Non, vraiment, les deux se ressemblent beaucoup mais n'ont en réalité plus grand chose à voir dès qu'on en gratte la surface.


El Dorado ne manque pas de qualités intrinsèques, dans le registre du western, que ce soit dans le concours de grandes gueules dont nous gratifie un casting de très haute tenue, ou encore dans la mise en scène de certaines séquences extrêmement tendues comme par exemple celle de l'attaque de l'église. Une séquence aussi pesante que... comique : les coups tirés sur les cloches pour perturber les malfrats logés en haut du bâtiment ont de quoi surprendre. L'humour, d'ailleurs, au même titre que toutes les petites imperfections du film, contribue à en faire une œuvre très attachante.

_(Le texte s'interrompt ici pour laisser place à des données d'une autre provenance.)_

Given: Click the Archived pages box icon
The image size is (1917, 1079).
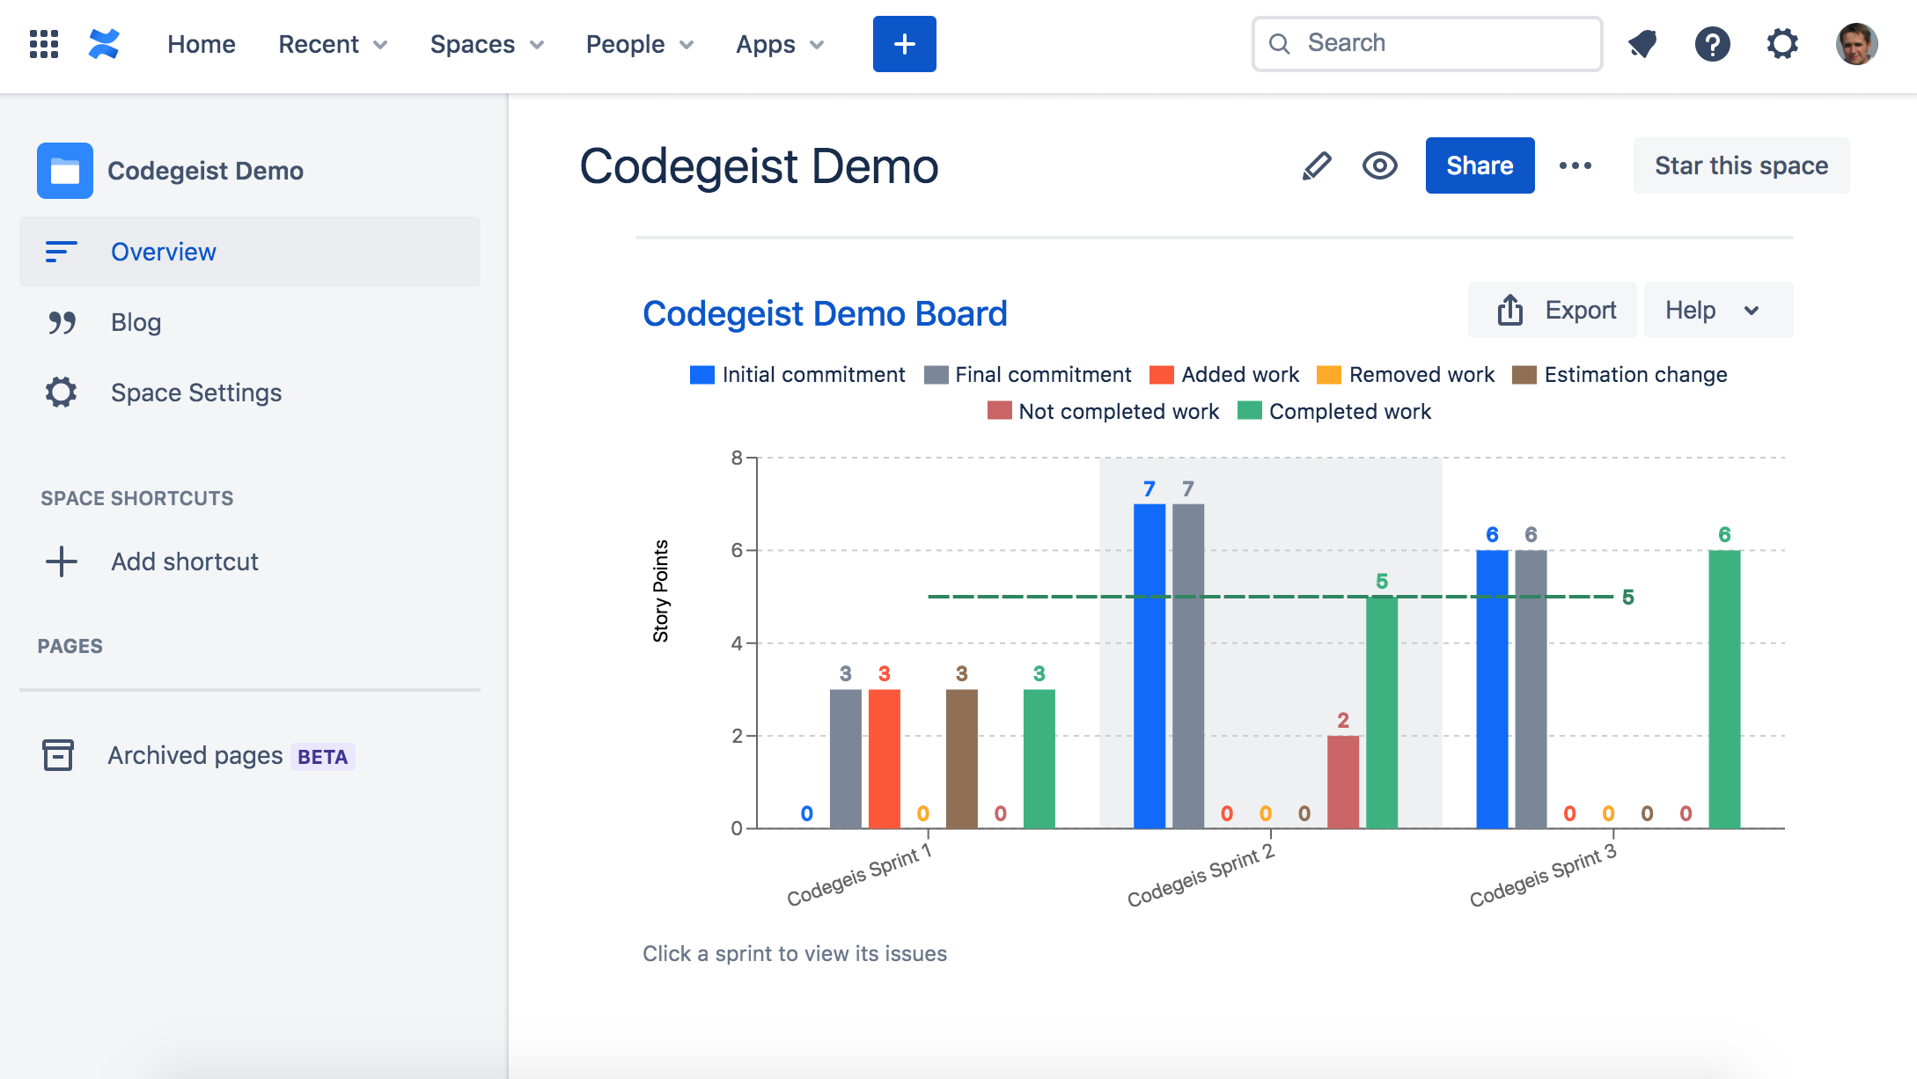Looking at the screenshot, I should [58, 755].
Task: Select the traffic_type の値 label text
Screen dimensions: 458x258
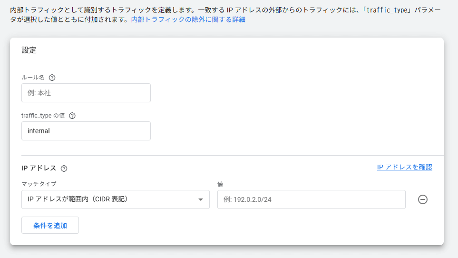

Les dialogues sont à ce titre farcis de saillies comiques (la comédie, un autre genre de prédilection chez Hawks qui pénètre ici le western), entre les oublis répétés de Mitchum quant à l'identité de James Caan / Mississippi, la description du remède de ce dernier contre la gueule de bois, la rivalité de mâles aussi bête que brinquebalante entre Wayne et Mitchum, les remarques cinglantes de la vieille canaille Bugle, et les tirades répétées à travers le film qui se font écho, à l'image du "call it professionnal courtesy" que se renvoient les deux principaux antagonistes (et qui sera repris dans John Wick 2, étrangement...). Même John Wayne se fout de la gueule de Robert Mitchum, ouvertement, on l'imagine de manière intra- et extra-diégétique, en se moquant de son incapacité à utiliser des béquilles de manière crédible.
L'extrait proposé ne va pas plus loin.